Educator of the Year in Ontario shares passion for science with students

Cindy Feibert, a science instructor at Treasure Valley Community College, has been selected as Educator of the Year for 2022 by the Ontario Area Chamber of Commerce. She is pictured in her class lab. (The Enterprise/LES ZAITZ)

ONTARIO -– Cindy Feibert spent years tracking down killers in the forests of California and Brazil.

She hunted down tree-killing diseases and insects with scientific research tapping her studies in forest pathology.

Feibert now shares her passion for science and research with students at Treasure Valley Community College, where she leads the Science Department and is an instructor.

She works to imbue students with her scientific curiosity.

“I love science,” said Feibert. “What I really want is to really try to get them to love science.”

She succeeds at that, according to Dana Young, TVCC president.

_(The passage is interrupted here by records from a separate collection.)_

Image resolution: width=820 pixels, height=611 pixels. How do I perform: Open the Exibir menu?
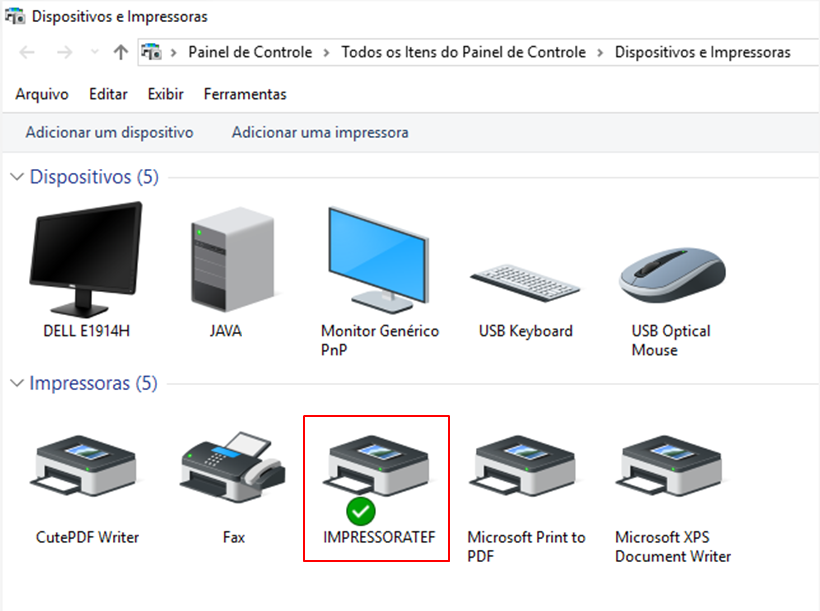click(x=165, y=94)
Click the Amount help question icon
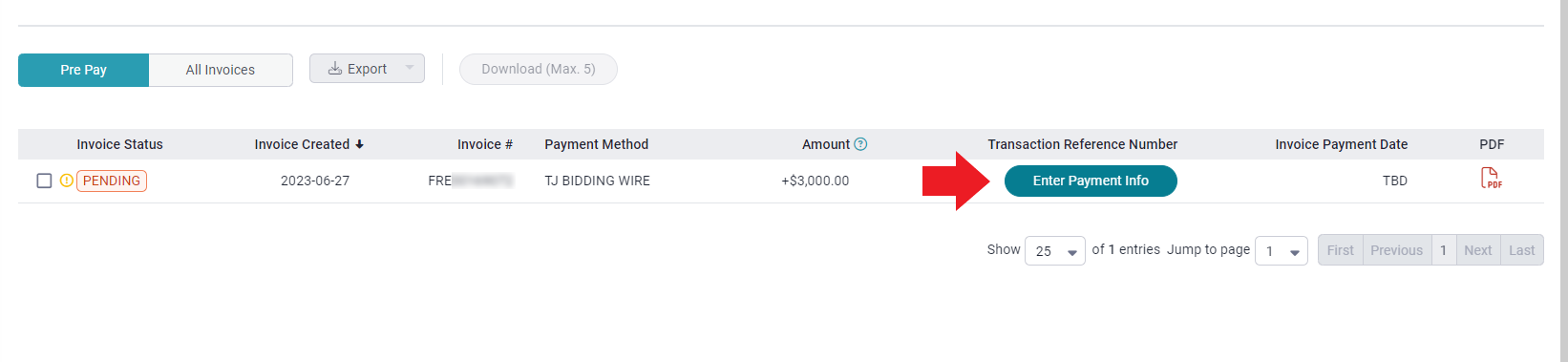The width and height of the screenshot is (1568, 362). (860, 144)
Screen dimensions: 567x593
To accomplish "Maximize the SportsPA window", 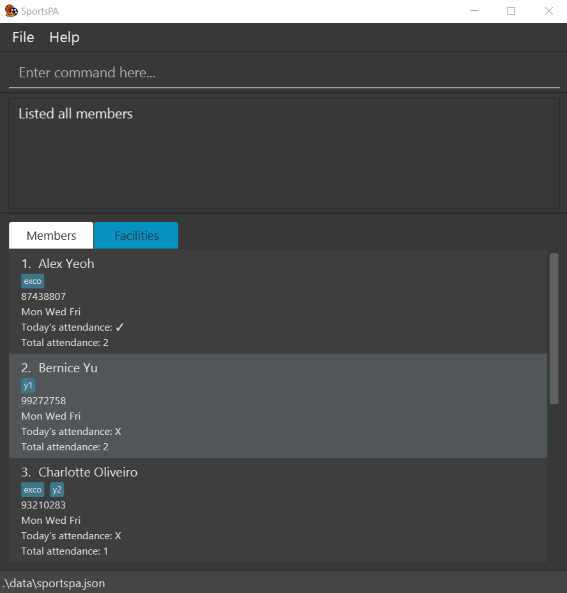I will click(x=511, y=11).
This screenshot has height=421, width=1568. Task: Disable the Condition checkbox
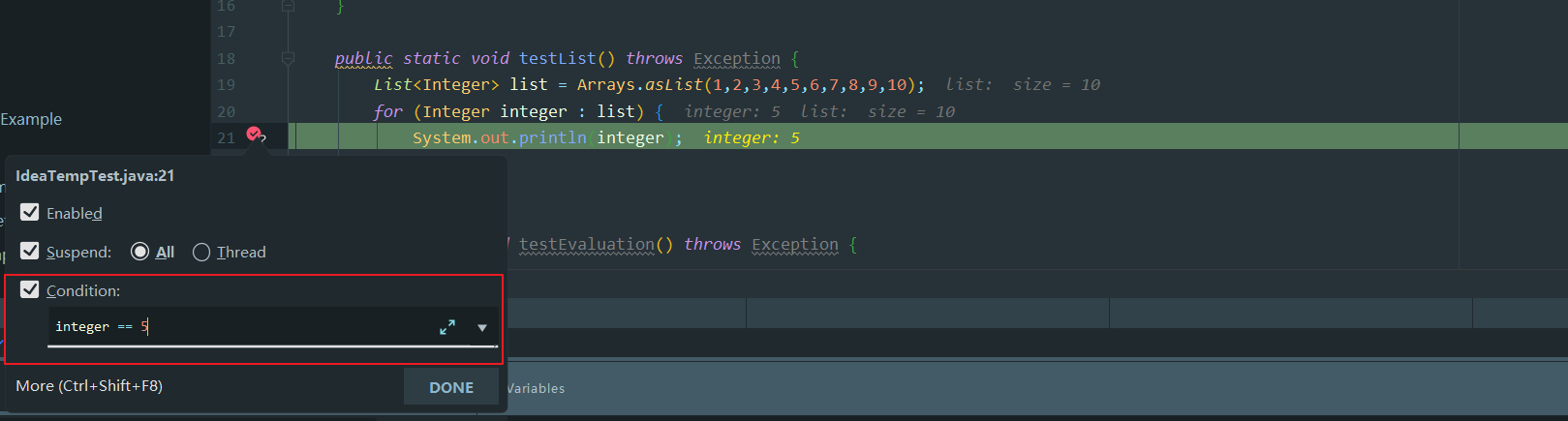30,290
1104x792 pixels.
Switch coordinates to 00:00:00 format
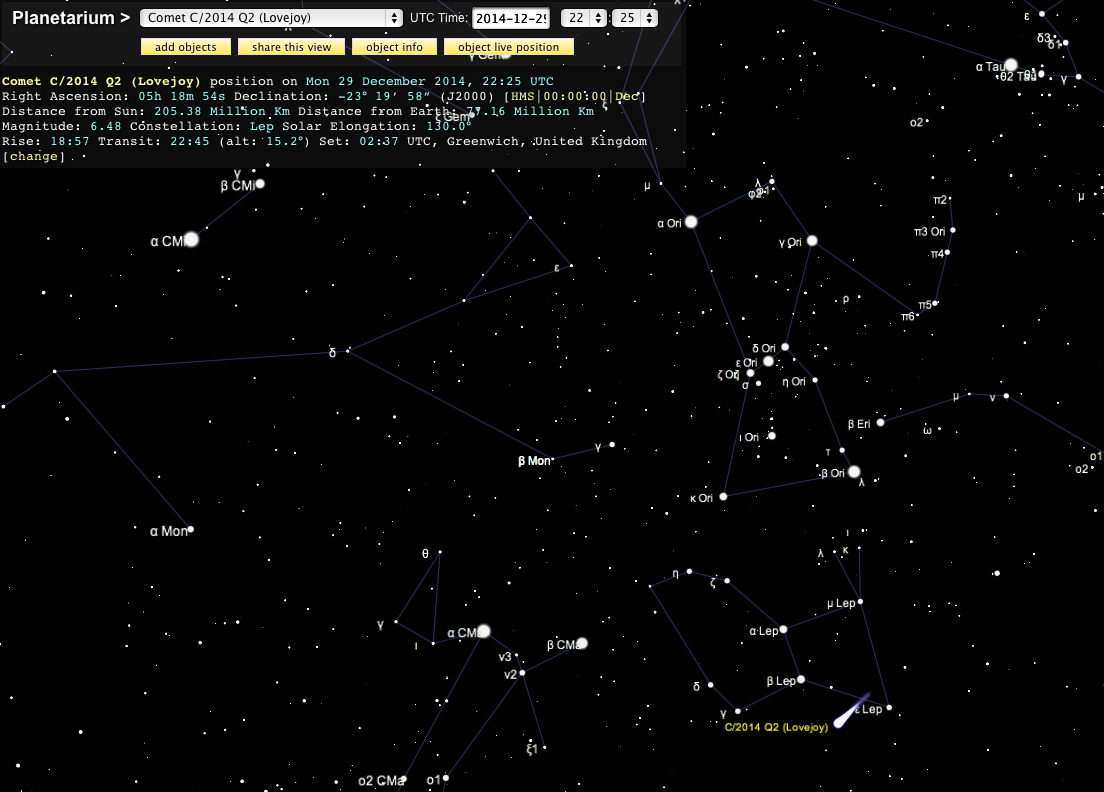[x=575, y=96]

It was Young’s nomination that led Feibert’s recognition this month as Educator of the Year by the Ontario Area Chamber of Commerce.

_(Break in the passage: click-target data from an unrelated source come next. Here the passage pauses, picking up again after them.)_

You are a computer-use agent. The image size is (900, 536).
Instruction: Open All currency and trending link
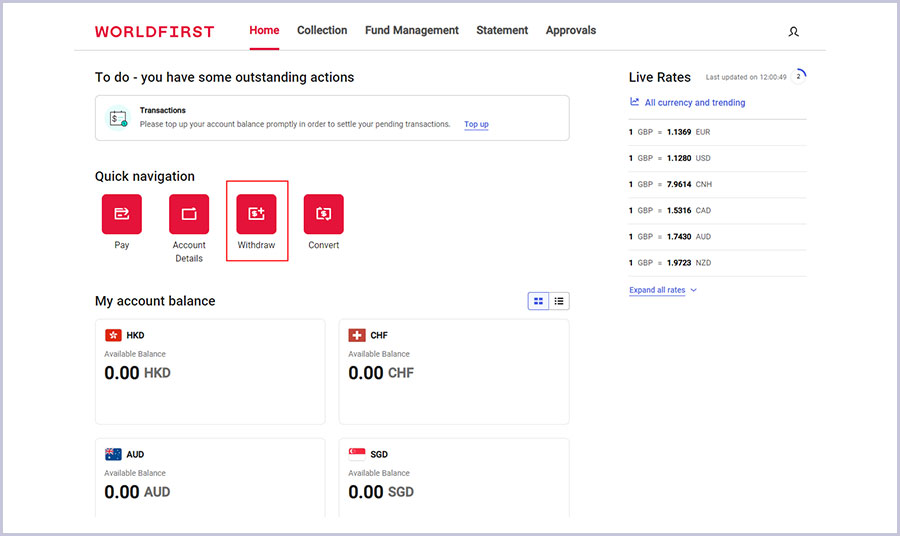[694, 102]
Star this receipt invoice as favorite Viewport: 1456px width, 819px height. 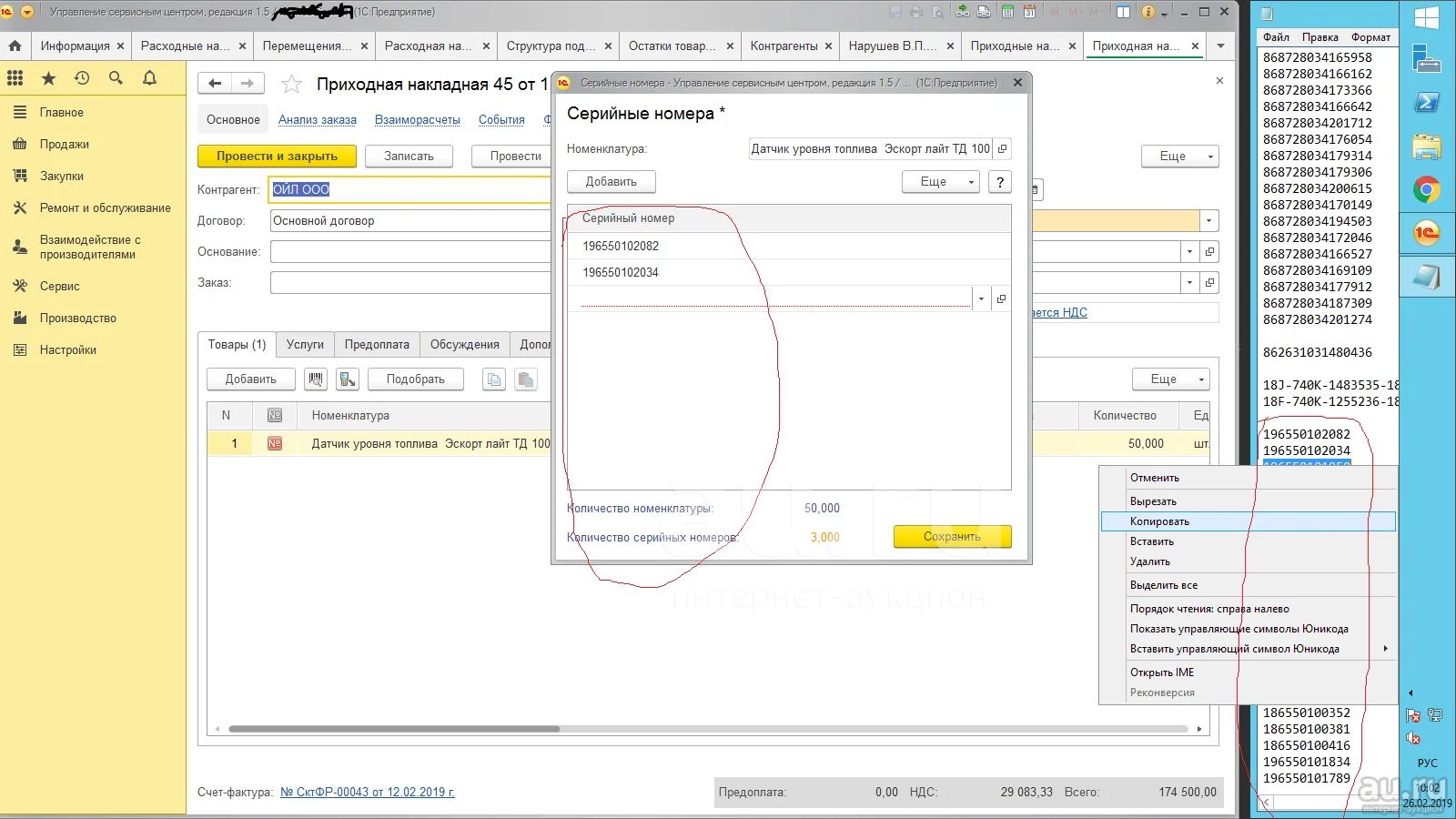pyautogui.click(x=291, y=85)

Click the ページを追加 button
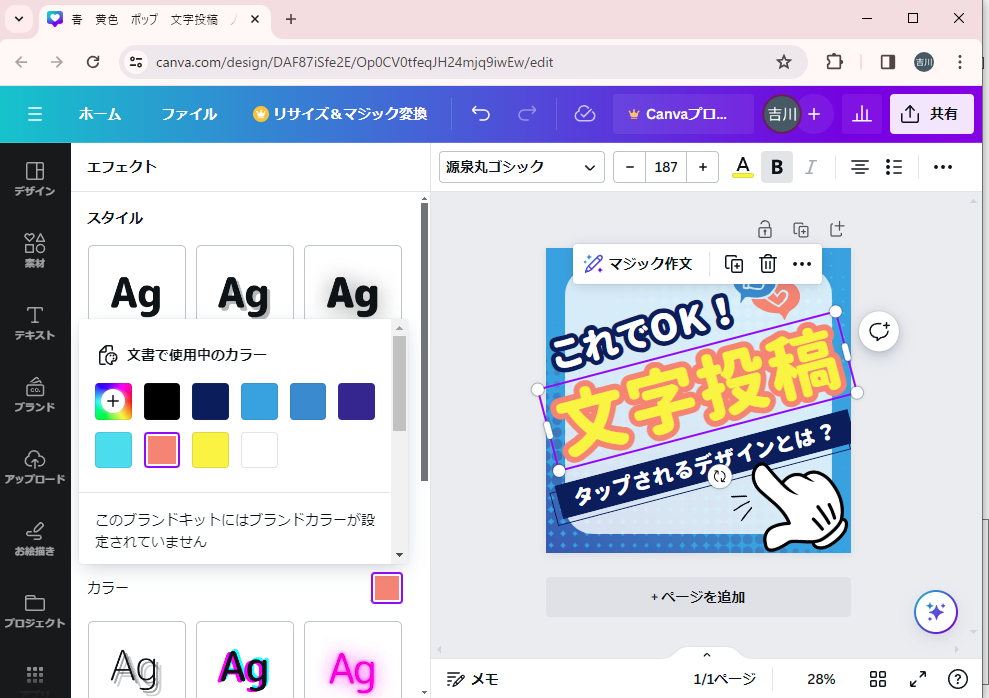698,597
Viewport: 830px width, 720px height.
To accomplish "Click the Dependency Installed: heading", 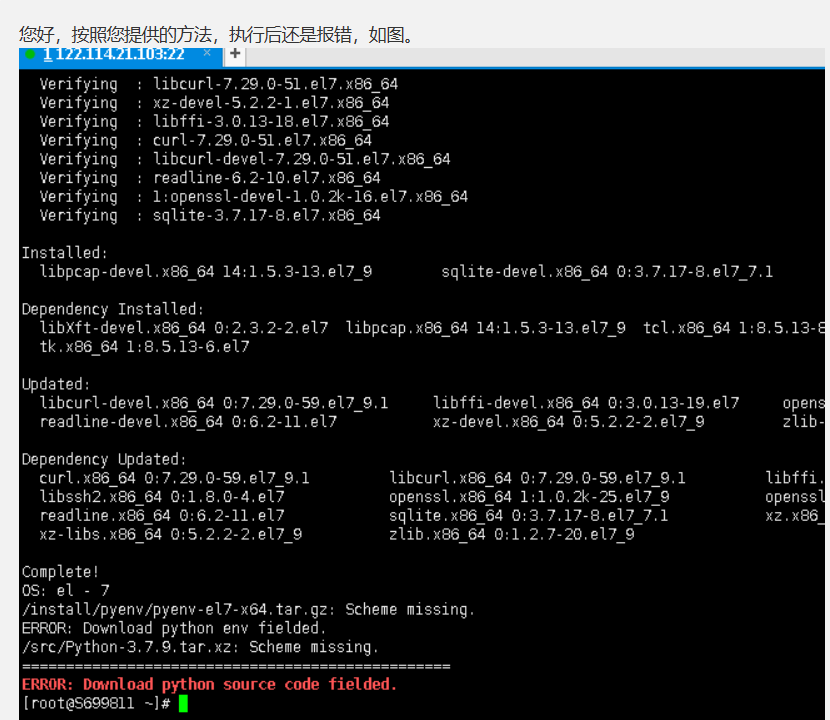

“In addition to being an excellent teacher, she is a student-advocate, a compassionate adviser and a teacher who is passionate about increasing real-world learning opportunities for students,” Young wrote.

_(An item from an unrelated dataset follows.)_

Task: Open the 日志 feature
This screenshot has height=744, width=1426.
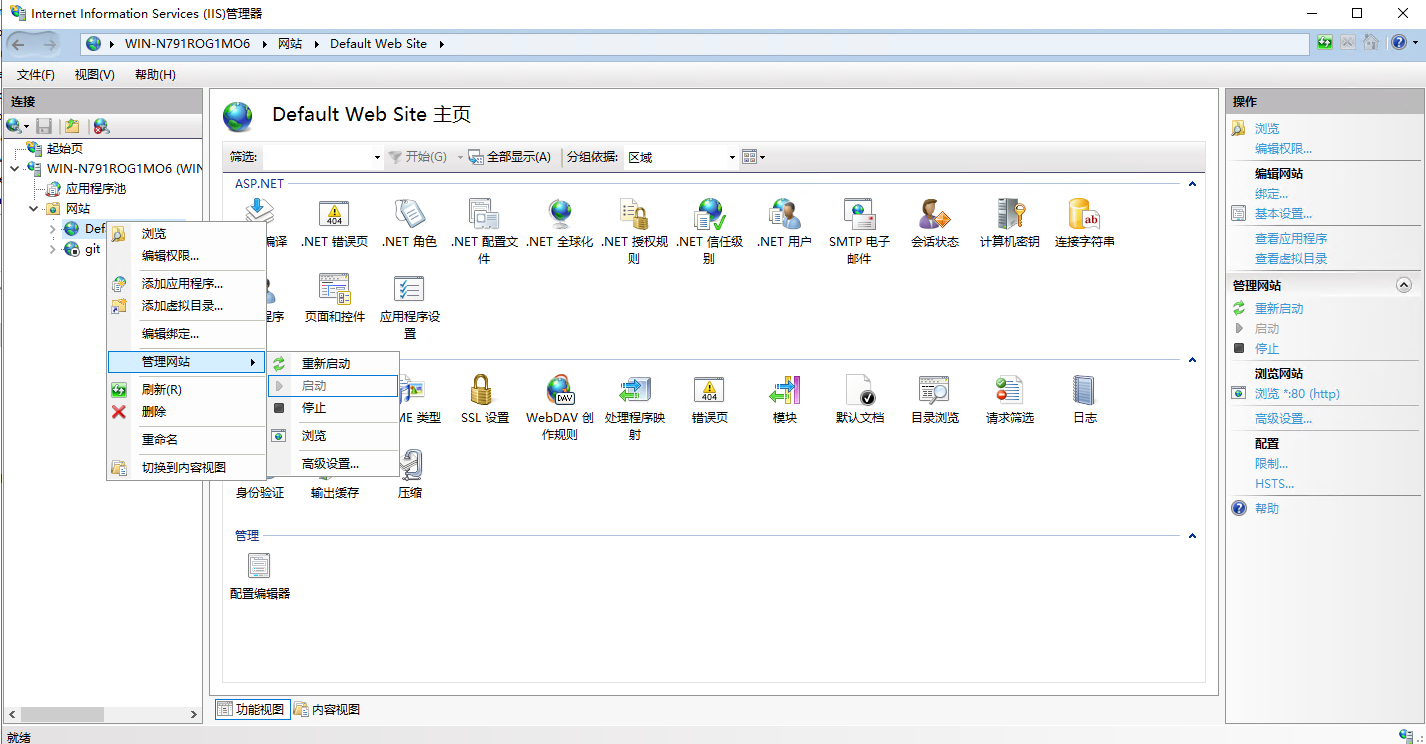Action: (1083, 393)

Students will have to hurry to take advantage of Feibert’s skills because she is retiring in June.

She started teaching at TVCC part-time in 1998 and joined the faculty full time in 2008.

Feibert has spent a lifetime in the woods, growing up in California.

“My father loved the outdoors. We hiked in the Sierra Nevada a lot when I was young,” she said. “I just loved nature around me.”

She graduated from the University of California-Berkley in 1979 and she was inspired by a professor to build on her interest in forest pathology. She was part of a study team researching microorganisms that attack plants. In particular, she researched a disease killing white firs.

Feibert then joined a research team that included her future husband to study a forest in Brazil. She focused on one species that insects attacked.

“I was looking at the chemistry of the plants, seeing what compounds protected the plants from getting attacked,” she said.

As a graduate student, she got a taste of teaching.

She subsequently returned to Brazil – married to Erik Feibert and with two children – to manage a tree farm.

“We both love the outdoors,” she said. “We both knew biology. It was sort of an adventure for two years.”

They had no electricity, running a generator at night. They had to drive to a nearby small town to make a phone call.

“I tell my daughters if they ever do that with their babies, I would just die,” Feibert said.

They eventually ended up in Malheur County when her husband was employed at the Malheur Experiment Station of the OSU Extension Service. He is a senior faculty research assistant.

That adventure was 32 years ago.

She worked at the experiment station and then took an opening to teach part-time at TVCC’s Caldwell campus before shifting to the main campus and full-time teaching.

“I love the students,” Feibert said. “I love teaching students. I love the diversity of community college students.”

She likes to get students into the lab, where they can get their hands-on experiments. She also takes them on field trips to turn theory into reality.

“It takes a lot of energy to be a good teacher,” said Feibert, who exuded such energy during an interview. “You’re always re-evaluating what you are doing. If students come up and talk to me about what I’m telling them, that’s when I know it’s working. If they are on their cell phone and not listening, it’s not working.”

Feibert said students are more distracted these days.

“Getting students to focus is a little more difficult,” she said. “I see them struggle because they’re trying to balance work and school. Economically, it is so hard for them.”

When she’s not teaching, Feibert plays French horn and trumpet in TVCC’s symphony and jazz band. She still loves to get outdoors, such as exploring the Owyhees.

After retiring, Feibert intends to continue working with high school and middle school students, to draw them into science labs.

“We will miss the professionalism, dedication and compassion she brings to her students and her work,” Young said in her nomination.